## Extracted data
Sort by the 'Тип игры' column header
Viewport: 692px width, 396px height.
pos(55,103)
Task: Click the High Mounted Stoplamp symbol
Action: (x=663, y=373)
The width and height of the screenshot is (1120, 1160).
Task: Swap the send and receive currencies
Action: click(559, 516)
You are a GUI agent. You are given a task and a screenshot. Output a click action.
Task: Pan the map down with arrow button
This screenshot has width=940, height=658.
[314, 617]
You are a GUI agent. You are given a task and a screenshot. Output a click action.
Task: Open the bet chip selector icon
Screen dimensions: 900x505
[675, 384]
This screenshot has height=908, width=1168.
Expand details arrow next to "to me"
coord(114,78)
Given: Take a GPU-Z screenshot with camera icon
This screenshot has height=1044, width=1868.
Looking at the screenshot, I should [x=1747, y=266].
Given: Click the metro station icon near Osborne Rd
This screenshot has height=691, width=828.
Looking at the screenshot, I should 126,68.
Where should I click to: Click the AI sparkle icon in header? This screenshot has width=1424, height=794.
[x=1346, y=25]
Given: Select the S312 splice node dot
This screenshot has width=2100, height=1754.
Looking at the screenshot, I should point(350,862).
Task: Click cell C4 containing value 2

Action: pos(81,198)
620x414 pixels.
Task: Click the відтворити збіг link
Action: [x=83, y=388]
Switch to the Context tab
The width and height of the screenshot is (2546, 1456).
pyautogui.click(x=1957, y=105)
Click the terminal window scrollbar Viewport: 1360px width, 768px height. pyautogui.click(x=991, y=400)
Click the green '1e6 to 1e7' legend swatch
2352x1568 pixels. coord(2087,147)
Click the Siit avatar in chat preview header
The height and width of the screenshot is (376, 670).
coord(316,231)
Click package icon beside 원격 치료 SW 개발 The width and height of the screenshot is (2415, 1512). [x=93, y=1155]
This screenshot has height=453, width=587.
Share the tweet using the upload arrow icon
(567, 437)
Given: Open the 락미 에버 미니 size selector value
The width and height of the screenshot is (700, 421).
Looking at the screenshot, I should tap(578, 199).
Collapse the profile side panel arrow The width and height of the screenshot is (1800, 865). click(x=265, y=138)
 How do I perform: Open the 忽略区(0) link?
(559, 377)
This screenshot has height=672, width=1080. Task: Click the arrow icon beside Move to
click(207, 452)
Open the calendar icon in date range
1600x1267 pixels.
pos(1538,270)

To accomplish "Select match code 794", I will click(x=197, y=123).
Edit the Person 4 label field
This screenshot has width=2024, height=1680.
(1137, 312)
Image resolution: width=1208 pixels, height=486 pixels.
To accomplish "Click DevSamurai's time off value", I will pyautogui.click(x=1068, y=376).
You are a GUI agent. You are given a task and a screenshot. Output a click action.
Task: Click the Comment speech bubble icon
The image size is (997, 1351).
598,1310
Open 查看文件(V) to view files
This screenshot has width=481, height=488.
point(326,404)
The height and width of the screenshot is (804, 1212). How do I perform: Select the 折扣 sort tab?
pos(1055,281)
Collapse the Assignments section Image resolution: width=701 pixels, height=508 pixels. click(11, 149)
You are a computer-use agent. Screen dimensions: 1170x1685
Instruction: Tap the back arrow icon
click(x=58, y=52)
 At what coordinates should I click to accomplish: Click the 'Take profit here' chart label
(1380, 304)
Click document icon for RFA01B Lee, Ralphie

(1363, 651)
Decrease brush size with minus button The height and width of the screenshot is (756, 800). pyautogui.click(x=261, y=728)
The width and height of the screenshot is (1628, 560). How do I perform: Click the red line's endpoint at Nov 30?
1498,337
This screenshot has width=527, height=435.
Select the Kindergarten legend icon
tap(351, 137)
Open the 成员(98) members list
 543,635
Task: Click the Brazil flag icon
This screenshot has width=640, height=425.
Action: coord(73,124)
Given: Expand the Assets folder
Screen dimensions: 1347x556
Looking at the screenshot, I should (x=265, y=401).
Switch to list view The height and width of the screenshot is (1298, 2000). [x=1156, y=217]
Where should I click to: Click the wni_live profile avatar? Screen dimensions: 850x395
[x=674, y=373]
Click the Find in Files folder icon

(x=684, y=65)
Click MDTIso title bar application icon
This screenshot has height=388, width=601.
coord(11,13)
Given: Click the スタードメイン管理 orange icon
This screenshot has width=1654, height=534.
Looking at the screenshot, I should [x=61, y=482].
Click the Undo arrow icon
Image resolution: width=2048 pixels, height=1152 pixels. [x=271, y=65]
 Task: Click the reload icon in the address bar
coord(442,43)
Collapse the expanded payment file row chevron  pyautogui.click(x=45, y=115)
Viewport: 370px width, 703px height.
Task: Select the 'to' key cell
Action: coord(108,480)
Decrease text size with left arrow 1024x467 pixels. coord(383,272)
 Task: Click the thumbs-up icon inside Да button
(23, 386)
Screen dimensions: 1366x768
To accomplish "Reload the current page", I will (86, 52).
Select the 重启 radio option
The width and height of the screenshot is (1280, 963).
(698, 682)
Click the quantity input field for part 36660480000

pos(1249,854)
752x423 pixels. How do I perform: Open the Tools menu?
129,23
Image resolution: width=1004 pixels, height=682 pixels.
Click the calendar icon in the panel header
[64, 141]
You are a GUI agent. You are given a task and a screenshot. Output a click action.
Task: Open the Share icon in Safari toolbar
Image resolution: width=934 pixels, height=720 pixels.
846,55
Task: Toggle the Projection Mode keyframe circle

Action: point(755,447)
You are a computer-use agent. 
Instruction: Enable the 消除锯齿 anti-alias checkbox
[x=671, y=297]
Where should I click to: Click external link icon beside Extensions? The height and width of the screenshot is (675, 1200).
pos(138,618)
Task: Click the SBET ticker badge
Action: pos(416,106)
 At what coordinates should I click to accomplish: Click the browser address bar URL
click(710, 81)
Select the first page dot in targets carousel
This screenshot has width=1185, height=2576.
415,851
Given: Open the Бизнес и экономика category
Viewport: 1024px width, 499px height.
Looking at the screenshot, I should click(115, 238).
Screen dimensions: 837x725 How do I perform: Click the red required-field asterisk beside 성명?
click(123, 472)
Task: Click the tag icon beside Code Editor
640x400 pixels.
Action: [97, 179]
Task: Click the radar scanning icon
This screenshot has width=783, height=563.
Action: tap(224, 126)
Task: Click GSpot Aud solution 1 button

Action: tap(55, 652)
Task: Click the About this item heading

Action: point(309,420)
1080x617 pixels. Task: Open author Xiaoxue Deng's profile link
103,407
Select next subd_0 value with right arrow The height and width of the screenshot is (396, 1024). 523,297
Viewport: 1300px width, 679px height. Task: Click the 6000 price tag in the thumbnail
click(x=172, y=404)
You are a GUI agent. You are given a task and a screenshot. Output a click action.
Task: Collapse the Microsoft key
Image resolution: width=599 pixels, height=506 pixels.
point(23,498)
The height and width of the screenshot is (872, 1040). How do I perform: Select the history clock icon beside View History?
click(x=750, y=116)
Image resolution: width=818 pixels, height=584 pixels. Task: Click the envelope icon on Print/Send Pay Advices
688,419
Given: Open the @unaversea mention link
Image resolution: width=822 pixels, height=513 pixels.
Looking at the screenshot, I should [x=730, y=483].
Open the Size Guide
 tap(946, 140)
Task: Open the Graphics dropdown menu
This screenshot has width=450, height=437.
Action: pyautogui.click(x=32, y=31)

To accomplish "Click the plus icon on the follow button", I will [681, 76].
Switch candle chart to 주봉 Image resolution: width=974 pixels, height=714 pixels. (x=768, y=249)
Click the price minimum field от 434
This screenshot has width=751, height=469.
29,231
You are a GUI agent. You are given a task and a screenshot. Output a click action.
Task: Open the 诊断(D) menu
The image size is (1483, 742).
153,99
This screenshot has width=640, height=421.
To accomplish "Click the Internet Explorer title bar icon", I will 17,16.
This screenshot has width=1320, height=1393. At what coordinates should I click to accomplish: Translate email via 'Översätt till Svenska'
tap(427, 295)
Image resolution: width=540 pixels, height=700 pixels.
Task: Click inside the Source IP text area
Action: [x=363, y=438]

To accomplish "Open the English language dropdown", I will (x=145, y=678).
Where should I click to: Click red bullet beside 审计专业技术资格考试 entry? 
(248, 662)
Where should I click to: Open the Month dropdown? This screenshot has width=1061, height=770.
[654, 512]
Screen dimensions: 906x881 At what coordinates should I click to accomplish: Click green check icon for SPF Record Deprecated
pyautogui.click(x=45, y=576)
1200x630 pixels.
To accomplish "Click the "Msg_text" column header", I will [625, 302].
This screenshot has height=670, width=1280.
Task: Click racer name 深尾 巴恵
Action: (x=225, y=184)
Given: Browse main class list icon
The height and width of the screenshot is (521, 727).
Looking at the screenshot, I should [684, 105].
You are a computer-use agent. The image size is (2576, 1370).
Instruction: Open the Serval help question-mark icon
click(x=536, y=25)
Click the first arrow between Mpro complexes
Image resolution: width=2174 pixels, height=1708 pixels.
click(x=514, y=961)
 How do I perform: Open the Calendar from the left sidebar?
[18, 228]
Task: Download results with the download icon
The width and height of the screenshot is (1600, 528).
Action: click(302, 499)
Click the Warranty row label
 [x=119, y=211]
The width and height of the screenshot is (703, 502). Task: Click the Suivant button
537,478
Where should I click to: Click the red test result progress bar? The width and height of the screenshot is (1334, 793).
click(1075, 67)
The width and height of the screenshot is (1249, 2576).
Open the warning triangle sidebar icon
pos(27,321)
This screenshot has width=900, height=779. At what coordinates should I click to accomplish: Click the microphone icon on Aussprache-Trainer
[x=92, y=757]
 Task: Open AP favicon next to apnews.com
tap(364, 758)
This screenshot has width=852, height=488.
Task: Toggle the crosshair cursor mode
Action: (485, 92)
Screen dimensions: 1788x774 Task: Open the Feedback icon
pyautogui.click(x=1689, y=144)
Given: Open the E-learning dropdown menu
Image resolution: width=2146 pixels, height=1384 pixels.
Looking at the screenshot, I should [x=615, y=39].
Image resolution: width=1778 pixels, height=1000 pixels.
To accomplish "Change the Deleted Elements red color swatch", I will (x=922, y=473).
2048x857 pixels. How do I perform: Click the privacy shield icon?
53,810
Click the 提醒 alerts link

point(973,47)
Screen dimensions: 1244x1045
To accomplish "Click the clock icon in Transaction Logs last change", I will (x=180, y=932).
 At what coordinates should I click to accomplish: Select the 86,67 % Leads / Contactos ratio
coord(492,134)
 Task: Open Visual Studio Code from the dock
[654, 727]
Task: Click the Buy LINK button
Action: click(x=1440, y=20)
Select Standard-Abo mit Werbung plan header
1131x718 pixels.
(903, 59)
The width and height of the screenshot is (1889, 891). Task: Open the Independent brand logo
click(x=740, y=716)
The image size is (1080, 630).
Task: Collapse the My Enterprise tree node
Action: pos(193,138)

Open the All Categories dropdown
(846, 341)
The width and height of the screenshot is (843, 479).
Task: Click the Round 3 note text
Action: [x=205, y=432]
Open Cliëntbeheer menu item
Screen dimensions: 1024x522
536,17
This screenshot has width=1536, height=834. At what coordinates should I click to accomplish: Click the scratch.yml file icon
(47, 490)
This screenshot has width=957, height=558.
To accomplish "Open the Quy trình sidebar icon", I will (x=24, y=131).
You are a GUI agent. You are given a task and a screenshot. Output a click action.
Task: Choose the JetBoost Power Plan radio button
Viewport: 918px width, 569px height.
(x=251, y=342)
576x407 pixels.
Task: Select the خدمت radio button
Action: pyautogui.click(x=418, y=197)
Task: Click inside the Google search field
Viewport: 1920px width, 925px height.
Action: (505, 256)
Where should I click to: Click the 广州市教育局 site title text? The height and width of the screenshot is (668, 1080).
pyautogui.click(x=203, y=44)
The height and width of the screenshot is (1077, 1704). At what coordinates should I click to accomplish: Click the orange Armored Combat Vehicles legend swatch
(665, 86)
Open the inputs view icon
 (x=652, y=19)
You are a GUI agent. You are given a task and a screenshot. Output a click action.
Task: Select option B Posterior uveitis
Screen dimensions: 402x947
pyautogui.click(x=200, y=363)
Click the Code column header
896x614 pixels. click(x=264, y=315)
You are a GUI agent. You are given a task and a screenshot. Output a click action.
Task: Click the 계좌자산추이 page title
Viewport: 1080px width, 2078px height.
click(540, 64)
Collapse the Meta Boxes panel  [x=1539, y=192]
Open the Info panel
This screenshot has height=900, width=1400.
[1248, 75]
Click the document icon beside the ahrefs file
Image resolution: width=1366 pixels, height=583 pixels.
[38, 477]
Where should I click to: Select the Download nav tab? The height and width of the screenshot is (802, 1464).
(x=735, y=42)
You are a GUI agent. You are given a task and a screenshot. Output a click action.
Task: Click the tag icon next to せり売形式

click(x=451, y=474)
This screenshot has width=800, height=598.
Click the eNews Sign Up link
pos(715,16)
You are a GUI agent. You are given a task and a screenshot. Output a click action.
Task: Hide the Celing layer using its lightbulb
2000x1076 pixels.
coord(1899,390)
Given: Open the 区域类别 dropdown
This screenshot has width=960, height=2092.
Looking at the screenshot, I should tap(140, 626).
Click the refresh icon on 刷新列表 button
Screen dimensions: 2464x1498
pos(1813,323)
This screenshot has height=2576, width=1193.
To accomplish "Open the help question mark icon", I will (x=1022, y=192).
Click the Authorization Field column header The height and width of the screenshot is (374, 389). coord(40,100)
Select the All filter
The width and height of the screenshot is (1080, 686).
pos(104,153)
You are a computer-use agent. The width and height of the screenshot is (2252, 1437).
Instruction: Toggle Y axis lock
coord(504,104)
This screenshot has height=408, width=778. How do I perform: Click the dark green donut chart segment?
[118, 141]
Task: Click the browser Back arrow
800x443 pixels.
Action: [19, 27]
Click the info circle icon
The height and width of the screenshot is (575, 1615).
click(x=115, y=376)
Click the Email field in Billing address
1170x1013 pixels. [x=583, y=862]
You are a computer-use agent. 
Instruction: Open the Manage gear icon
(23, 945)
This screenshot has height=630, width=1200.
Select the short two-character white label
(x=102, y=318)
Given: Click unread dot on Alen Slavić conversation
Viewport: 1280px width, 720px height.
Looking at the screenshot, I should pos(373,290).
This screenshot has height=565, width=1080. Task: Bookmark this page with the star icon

## Task
Rewrite the data starting with the line with "How do I perform: Open the Calendar" and going on through the line with "click(1075, 67)", substituting "Guarantee" for "Warranty" and keeping everything else the same.

## Exercise answer
 How do I perform: Open the Calendar from the left sidebar?
[18, 228]
Task: Download results with the download icon
The width and height of the screenshot is (1600, 528).
Action: click(302, 499)
Click the Guarantee row label
 [x=119, y=211]
The width and height of the screenshot is (703, 502). Task: Click the Suivant button
537,478
Where should I click to: Click the red test result progress bar? The width and height of the screenshot is (1334, 793).
click(1075, 67)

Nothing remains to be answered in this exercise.